Myth-buster: Marasco admits there is some additional fiduciary work to evaluate and adopt in-plan income solutions. But she argues that implementation does not require any explicit additional costs, and reviews should be in-line with the usual fiduciary process of exploring the best possible options for participants.
“Nationwide has an education series for advisers and consultants … to help them with the framework for evaluating these guarantees from a fiduciary perspective,” she says.
Myth No. 4: Annuities carry increased fiduciary responsibility.
Myth-buster: For this response, Marasco turns to provisions in the Setting Every Community up for Retirement Enhancement Act of 2019 that opened the door to in-plan options. The first SECURE legislation provided fiduciary safe harbor guidelines for plan sponsors in the selection and ongoing monitoring of guaranteed lifetime income products and the insurers who provide them.
Advocates of the solution have equated the move to the 2006 Pension Protection Act’s legislation allowing for target-date funds to be used in retirement plans.
Myth No. 5: Employees aren’t interested.
Myth-buster: Marasco turns to Nationwide research countering the perception, noting that almost 60% percent of participants are, in fact, interested in a guaranteed lifetime income investment option. Further, the research found that almost nine out of every 10 participants are ready to start with such an offering once their employer offers it.
Myth No. 6: In-plan lifetime income options are not portable.

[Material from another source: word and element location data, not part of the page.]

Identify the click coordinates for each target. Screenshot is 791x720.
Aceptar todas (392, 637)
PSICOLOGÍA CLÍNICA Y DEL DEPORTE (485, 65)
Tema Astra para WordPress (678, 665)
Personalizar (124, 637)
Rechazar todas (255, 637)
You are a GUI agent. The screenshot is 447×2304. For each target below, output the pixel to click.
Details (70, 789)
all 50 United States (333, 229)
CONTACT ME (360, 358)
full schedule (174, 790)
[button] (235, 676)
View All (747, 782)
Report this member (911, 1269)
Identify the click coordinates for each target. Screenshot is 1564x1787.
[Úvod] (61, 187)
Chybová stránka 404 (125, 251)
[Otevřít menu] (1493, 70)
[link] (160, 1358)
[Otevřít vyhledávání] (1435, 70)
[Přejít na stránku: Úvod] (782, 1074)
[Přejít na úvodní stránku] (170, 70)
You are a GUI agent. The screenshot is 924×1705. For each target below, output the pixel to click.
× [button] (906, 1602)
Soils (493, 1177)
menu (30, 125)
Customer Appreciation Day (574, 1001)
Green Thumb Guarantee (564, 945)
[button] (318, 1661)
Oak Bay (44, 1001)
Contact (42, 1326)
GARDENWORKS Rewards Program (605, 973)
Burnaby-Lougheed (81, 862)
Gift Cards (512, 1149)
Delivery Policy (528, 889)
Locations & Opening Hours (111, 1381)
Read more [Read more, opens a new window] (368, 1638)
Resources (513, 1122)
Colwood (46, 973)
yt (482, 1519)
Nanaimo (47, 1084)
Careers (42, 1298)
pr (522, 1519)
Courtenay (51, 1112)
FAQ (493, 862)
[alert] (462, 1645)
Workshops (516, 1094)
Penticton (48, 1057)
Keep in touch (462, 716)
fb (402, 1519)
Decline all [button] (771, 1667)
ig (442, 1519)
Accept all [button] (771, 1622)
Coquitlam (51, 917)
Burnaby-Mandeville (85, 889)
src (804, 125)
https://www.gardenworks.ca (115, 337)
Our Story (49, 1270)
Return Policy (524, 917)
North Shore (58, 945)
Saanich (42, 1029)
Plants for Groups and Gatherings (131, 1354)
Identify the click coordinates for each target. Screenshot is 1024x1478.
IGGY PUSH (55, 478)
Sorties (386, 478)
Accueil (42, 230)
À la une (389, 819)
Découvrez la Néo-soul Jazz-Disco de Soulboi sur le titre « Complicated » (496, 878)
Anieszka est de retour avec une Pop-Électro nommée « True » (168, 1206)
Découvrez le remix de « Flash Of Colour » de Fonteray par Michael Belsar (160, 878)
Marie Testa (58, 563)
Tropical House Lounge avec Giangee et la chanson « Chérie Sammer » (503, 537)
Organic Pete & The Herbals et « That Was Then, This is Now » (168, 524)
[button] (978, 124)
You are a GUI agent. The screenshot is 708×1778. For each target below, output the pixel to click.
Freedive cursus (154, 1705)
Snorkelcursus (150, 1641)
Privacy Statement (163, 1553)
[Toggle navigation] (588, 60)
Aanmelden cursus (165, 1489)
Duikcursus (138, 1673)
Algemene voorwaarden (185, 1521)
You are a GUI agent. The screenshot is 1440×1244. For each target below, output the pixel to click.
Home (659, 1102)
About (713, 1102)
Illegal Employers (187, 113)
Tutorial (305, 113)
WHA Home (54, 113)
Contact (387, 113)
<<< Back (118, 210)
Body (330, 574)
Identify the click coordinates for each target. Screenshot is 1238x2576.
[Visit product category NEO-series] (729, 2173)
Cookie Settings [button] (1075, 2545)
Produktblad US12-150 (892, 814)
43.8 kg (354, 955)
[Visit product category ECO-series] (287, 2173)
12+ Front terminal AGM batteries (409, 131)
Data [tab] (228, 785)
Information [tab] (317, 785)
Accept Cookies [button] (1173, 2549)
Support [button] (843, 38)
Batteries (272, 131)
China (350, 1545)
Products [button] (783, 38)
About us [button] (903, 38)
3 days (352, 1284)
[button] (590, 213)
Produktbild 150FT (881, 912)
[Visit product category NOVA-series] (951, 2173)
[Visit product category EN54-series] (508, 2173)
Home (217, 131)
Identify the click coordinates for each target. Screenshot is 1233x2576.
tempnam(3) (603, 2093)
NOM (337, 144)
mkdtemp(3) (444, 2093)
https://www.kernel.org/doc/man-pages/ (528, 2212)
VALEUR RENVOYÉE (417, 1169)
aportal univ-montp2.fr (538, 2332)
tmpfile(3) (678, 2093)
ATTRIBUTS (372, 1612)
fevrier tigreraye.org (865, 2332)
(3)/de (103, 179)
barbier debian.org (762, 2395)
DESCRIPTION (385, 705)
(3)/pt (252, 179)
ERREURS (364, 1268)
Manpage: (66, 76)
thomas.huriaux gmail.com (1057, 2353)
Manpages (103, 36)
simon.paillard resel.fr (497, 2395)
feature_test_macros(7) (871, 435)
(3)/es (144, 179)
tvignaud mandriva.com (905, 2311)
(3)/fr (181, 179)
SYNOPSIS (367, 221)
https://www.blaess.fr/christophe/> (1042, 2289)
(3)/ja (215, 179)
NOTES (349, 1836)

Myth-buster: Here again, Marasco notes the SECURE Act. The legislation, she notes, removed barriers that prevented retirement rollovers for plans without a separation of service. In short, a participant can take an annuity with them, though as a rollover and not ported directly into their new workplace plan. In instances when plan providers are partnering on the option, a participant can port a retirement income product over. As of now, that is a relatively limited pool, but one she believes will grow in time.